Life in the fort is tense with 11 to 12 hour days of work depending on the work the cannon needs, but Harvey explained that when the workday is over the fun starts.
|The entrance to Fort Jefferson from the loading dock (Photo by Emma Reyes).
“The great thing about working at the fort is coming back to the Crew’s Quarters, changing into bathing suits and going for a swim, both to cool down and to decompress from the day.”
Harvey also described some of the special activities that he and his fellow living mates do in the fort.
“Often the completion of the day is watching the sunset, go back and make a good dinner, review the day and plan the next day of work. Sometimes we take a moat walk with the sky filled with stars, planets, the Milky Way, and at times a full moon. You never know what you will see in the moat and it is always amazing.”

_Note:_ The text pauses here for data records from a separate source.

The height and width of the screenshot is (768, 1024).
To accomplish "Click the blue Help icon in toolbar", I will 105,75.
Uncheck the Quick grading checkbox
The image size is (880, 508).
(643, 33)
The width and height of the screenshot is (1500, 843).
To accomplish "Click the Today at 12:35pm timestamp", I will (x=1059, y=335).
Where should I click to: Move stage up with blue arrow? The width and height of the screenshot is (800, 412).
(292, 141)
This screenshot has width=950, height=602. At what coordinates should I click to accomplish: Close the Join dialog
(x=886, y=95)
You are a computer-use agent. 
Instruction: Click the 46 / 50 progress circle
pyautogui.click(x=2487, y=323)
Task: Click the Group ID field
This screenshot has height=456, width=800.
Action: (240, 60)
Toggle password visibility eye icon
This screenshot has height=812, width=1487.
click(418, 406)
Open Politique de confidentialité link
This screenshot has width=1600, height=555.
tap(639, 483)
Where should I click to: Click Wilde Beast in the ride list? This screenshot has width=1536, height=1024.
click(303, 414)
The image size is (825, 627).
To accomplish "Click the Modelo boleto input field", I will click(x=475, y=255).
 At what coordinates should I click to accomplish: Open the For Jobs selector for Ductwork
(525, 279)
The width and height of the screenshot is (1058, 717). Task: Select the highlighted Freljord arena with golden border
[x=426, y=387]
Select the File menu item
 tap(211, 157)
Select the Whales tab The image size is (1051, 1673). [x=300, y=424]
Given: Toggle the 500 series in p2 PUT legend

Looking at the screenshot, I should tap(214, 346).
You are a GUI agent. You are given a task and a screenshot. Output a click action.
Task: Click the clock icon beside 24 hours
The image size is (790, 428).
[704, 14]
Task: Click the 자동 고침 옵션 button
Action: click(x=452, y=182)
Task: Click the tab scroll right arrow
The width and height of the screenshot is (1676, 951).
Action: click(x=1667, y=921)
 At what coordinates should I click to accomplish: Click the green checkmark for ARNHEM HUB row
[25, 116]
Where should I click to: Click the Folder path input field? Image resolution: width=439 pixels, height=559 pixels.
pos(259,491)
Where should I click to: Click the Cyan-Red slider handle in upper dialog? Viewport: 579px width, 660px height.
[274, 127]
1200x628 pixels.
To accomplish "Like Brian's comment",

Living in the Dry Tortugas National Park takes a lot of planning and shopping ahead of time. Harvey explained that when working at Fort Jefferson the project has to be planned in advanced and the materials or equipment needed are scheduled for delivery in a park service boat, the Fort Jefferson, which is anchored in Key West.
|At left, the Gulf of Mexico and the Yankee Freedom ferry from the entrance of Fort Jefferson (Photo by Emma Reyes). Below, a View of the open area inside Fort Jefferson (Photo by Emma Reyes).
“Materials are shipped to the boat, the boat crew receive the materials and load them, transport them and deliver them to the fort ahead of our arrival,” said Harvey.
When Harvey and his team arrive in Key West, they have shopping lists with local available supplies, small items as hardware, hand tools or small things we need as they see fit for the project.
The team must provide its own food for the stay in the fort since there are no shopping facilities in the park. The crew shops for non-perishables and meat that is frozen in Key West. At the end of the shopping day, the team gets the perishables, fresh fruits, vegetables and dairy products that will carry them for the three weeks stay on the island.
In the morning of the departure, all of the materials get packed in banana boxes and taken to the Yankee Freedom to be transported to the Dry Tortugas.
Because the National Park Service boat, the Fort Jefferson, schedules trips that are twice a month, Harvey and his team make their way to the island on the Yankee Freedom. The ferry makes trips to the park on a daily schedule.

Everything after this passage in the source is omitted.